Very nice to know and thanks for being a beta tester on that. I would like to know which key card is which and name them (no good reason other than I'm anal), but was afraid of deleting either of them. Good to know it can be done with one known good key card. Maybe new cards will become available to order now and then we can add them ourselves at home.

On a side note for comparison I can add "chipped" keys to my Ford pickup, but I must have 2 known good keys, not just one. So if you've waited until one quits working or you lose it, you're in trouble.


----------



## 96s46p (Jul 5, 2018)

GDN said:


> I would like to know which key card is which and name them (no good reason other than I'm anal), but was afraid of deleting either of them.

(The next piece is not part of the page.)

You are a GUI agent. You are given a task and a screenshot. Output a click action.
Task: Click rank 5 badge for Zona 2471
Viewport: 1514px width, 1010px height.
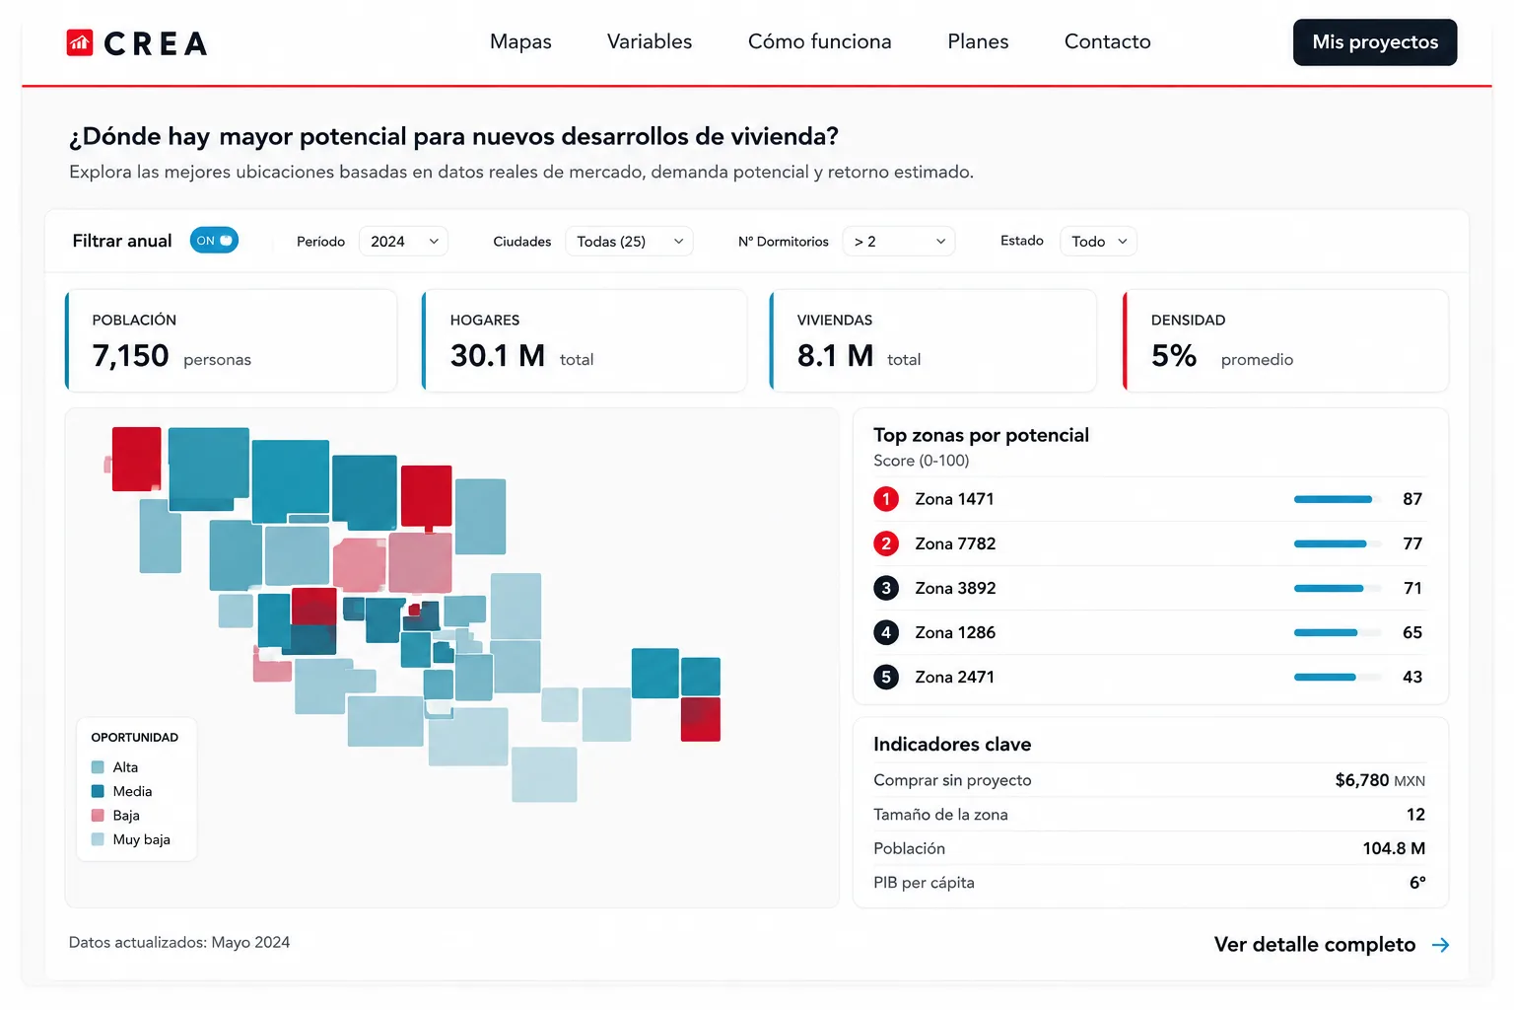[x=886, y=677]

Also it will show the key card as active and move it to the top of the list when it is on the reader.


----------



## Bryan Archambeault (Jun 10, 2016)

Anyone know how to order the model 3 key fob yet, or even if that's possible yet?


----------



## GDN (Oct 30, 2017)

No solid information on pricing or ordering the fob yet.


----------



## pdizzle555 (Apr 25, 2018)

Does anyone know how much the cards are and where to buy spares?


----------



## JWM3 (May 11, 2018)

pdizzle555 said:


> Does anyone know how much the cards are and where to buy spares?


I bought a spare card from mobile service ranger, $16. I'm sure the service centers have it too.


----------



## 96s46p (Jul 5, 2018)

Apparently you can also add the same key card to more than one model 3 so you don't have to carry multiple cards for your fleet.


----------



## wackojacko (Sep 1, 2017)

Wife thought she lost her key card so I tried to delete the key card but it would not allow. Called Tesla to do it but while on hold for estimated 35 minutes found it under the couch LOL.

Glad we can now do it ourselves. she thought it might have been lost while trick or treating so I was just thinking if someone found it, bam free car as they'd be in the neighbourhood and I'm the only Tesla I've seen on the block!


----------



## judomc (Jun 11, 2018)

96s46p said:


> Apparently you can also add the same key card to more than one model 3 so you don't have to carry multiple cards for your fleet.


Now I need a fleet...


----------



## Major Victory (Oct 25, 2018)

I tried to delete a key card (that was lost before delivery) but it asked to swipe the same card to delete. Obviously not able to do that last I tried three days ago on latest update. Maybe allow with yesterday’s “track mode” update?


----------



## Bryan Archambeault (Jun 10, 2016)

GDN said:


> No solid information on pricing or ordering the fob yet.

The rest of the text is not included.